When Entries Begin With Numbers

Where do you think these index entries should appear in the alphabetical sort order?

  • 1984 (Orwell)
  • 7-Eleven
  • 10 Downing Street
  • 49th Loyal Regiment

Indexers usually turn to style guides to ensure their practices are consistent across the industry. And for the North American publishers, the Chicago Manual of Style (CMOS) is usually the one searched first.

This particular question is addressed in Section 16.65 in CMOS 16th Edition, which states “Isolated entries beginning with numerals are alphabetized as though spelled out.”


  • 1984 (Orwell) will be under the O’s as nineteen-eighty-four
  • 7-Eleven will be under the S’s as seven-eleven
  • 10 Downing Street will be under the T’s as ten downing street.

However, when I indexed Our Quarrel With the Foe: Edmonton’s Soldiers 1914–1918 by Ian Edwards, a different approach was needed. As a military history, it is full of brigades, divisions, battalions, and regiments, and each one begins with a number.

From “1st Canadian Automobile Machine Gun Brigade” to “258th Battalion”, it only made sense to gather these together under “Numbers”. And because the soldiers and their teamwork was the main focus of the book, it seemed important to put the Numbers at the front of the index, instead of at the back. This way, readers will see right away how the index is organized with numbers together.

Here’s what the first few lines of the index looked like.

As with everything to do with indexing, the correct approach is the one that serves the reader best.

Indexable Names vs. Passing Mentions

Occasionally I’m asked the question “Why are these names not mentioned in the index?”

As a rule, all names should be in the index, except when they are passing mentions. The clearest case is when the name is used for illustration.

Here’s an example from the Remarkable Retail by Steven Dennis:

…[T]he stated goal of being the Casper of adult incontinence, the Bonobos of work boots, the Uber for tenured professors,....

On reading this, even if you don’t know what Casper is, you get the point from the context that is about the desire to be a disruptive retailer. And if you looked up Casper in the index and it brought you here, you would be annoyed because there is nothing here that’s actually about Casper. That’s why Casper is not in the index.

This example is from Humankind by Brad Aronson:

Saying yes to others can make all the difference. Besides helping people like Julius and Caloua get a start in life, it can change the world for a homeless teen…

Julius and Caloua are in the index, but there is no entry pointing to this paragraph. Their homeless situation is discussed elsewhere in the book, but there is nothing here about them specifically. Sending the reader here would be like sending them on a wild goose chase.

Now here’s an example where some indexers would omit the name, but I decided to include it.

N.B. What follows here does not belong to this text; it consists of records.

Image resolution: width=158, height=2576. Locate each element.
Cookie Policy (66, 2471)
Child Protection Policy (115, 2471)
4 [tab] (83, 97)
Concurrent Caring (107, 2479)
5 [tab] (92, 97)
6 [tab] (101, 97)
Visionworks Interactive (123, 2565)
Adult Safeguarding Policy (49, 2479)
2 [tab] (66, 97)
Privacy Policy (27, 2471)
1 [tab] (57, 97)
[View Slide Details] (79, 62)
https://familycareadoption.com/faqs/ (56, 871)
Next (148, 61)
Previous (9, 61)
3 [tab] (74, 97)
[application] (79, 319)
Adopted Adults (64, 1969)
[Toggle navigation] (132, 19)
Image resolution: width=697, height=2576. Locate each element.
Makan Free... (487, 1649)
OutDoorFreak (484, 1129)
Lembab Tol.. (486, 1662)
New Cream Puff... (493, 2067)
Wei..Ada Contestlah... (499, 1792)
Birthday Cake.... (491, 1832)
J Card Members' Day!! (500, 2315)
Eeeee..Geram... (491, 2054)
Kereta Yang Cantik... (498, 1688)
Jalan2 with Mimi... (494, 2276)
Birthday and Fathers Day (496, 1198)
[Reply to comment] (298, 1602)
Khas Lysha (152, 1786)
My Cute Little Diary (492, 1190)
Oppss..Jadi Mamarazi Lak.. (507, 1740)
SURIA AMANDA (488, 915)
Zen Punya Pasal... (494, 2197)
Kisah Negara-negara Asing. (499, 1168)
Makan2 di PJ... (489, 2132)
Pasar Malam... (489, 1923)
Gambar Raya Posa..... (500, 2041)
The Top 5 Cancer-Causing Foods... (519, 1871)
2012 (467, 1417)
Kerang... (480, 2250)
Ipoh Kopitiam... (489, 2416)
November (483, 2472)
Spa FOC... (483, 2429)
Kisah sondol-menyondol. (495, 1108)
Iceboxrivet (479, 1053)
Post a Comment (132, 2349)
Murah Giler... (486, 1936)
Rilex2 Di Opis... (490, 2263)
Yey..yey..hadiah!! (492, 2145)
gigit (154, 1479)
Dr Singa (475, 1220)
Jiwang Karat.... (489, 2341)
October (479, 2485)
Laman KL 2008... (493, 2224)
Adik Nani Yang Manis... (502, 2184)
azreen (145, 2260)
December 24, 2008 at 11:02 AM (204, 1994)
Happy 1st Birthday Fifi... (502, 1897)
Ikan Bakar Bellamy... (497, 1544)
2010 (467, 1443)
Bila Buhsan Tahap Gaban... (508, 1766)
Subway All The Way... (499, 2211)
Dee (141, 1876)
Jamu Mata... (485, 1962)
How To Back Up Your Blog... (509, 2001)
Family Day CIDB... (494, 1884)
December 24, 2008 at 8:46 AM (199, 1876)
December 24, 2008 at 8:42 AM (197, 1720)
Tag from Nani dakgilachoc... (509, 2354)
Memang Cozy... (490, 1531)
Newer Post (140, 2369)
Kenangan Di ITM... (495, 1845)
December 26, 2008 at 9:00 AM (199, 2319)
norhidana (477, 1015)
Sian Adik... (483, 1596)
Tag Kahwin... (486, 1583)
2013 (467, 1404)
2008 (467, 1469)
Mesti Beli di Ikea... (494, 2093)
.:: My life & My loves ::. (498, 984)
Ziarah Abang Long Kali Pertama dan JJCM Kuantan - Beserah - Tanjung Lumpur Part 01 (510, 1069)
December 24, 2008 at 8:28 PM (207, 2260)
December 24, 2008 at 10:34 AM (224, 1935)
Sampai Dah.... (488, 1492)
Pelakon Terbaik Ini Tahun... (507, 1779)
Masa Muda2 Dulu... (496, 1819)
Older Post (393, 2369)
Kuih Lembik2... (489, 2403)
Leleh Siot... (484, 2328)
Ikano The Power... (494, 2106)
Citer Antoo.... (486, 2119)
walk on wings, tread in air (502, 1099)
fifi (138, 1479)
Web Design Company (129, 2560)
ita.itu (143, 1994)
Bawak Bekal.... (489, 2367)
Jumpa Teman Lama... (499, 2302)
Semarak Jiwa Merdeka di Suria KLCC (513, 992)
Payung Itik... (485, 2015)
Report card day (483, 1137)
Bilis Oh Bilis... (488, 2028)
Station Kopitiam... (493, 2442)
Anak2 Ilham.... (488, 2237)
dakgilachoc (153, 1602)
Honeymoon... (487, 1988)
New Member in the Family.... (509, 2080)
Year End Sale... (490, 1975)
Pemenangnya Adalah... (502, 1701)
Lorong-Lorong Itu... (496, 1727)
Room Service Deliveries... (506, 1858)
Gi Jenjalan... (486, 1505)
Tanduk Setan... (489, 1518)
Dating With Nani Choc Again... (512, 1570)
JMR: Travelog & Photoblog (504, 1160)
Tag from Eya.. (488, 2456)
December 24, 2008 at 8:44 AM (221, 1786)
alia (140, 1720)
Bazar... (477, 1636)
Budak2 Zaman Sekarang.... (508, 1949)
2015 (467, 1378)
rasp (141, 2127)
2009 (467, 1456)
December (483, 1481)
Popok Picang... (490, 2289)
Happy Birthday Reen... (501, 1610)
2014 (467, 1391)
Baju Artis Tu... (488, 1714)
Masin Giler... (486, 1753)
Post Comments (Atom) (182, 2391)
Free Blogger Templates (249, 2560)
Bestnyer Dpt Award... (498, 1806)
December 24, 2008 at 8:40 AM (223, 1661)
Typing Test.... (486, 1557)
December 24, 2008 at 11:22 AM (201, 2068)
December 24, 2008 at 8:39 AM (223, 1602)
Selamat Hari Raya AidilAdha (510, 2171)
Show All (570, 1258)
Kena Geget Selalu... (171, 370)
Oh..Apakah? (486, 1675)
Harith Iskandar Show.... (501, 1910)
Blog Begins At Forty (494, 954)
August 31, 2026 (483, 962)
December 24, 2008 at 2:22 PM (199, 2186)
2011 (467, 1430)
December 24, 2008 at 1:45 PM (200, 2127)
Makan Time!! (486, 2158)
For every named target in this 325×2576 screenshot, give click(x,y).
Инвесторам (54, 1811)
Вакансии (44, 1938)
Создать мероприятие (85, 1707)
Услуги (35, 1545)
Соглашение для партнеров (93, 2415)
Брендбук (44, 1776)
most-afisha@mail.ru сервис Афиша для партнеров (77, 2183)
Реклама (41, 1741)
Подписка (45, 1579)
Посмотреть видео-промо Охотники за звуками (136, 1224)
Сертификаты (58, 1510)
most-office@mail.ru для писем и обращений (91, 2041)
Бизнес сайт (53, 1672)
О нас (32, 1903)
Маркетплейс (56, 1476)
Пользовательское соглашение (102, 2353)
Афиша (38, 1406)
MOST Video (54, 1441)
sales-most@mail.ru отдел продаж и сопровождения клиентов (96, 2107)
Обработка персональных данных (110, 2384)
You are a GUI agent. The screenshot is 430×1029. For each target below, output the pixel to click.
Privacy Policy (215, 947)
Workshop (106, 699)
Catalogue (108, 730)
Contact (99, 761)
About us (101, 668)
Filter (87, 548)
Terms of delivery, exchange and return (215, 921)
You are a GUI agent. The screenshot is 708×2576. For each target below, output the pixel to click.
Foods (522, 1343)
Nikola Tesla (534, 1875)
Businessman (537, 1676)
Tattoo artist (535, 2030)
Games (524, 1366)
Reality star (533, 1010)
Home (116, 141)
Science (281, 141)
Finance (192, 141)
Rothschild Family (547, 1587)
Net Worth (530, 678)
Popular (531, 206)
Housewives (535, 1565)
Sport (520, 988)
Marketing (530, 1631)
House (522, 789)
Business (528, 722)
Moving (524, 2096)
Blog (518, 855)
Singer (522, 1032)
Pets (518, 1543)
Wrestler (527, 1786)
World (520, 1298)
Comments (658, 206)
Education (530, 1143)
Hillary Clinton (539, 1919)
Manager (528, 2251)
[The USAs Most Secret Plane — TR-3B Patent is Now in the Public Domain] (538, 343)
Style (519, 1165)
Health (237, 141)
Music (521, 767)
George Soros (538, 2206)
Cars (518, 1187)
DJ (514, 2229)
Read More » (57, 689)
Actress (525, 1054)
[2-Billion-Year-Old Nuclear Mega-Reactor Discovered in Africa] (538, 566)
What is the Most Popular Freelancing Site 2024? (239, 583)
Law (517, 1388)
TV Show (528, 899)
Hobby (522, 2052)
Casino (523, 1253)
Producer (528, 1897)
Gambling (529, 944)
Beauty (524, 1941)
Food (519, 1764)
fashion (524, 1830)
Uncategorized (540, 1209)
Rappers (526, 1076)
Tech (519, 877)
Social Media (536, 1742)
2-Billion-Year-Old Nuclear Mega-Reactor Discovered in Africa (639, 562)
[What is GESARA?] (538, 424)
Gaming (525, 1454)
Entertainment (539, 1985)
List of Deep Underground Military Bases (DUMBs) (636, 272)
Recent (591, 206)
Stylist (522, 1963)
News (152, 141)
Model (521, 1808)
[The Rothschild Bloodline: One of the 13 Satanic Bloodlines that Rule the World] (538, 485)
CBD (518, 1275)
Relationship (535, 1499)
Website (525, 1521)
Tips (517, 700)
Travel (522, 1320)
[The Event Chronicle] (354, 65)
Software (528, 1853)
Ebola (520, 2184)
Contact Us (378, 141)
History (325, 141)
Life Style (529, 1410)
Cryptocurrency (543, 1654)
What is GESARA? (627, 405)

From Humankind:

Since getting his goldendoodle, Mulder, Joe’s life has changed radically.

Mulder is Joe’s service dog. In the index for this book I captured the names of all service dogs, many of which were described in detail. For consistency, Mulder was included, even though the dog is mentioned just this once. Mulder may be a minor character, but there is still something to learn about Mulder.

Besides, I thought, wouldn’t it be wonderful for Joe and his family if they picked up this book and saw that Mulder has a place the index!

So the rule of thumb is that names that are passing mentions are not indexed. This helps keep the index efficient for the reader. But identifying what is a passing mention is always an exercise in judgement.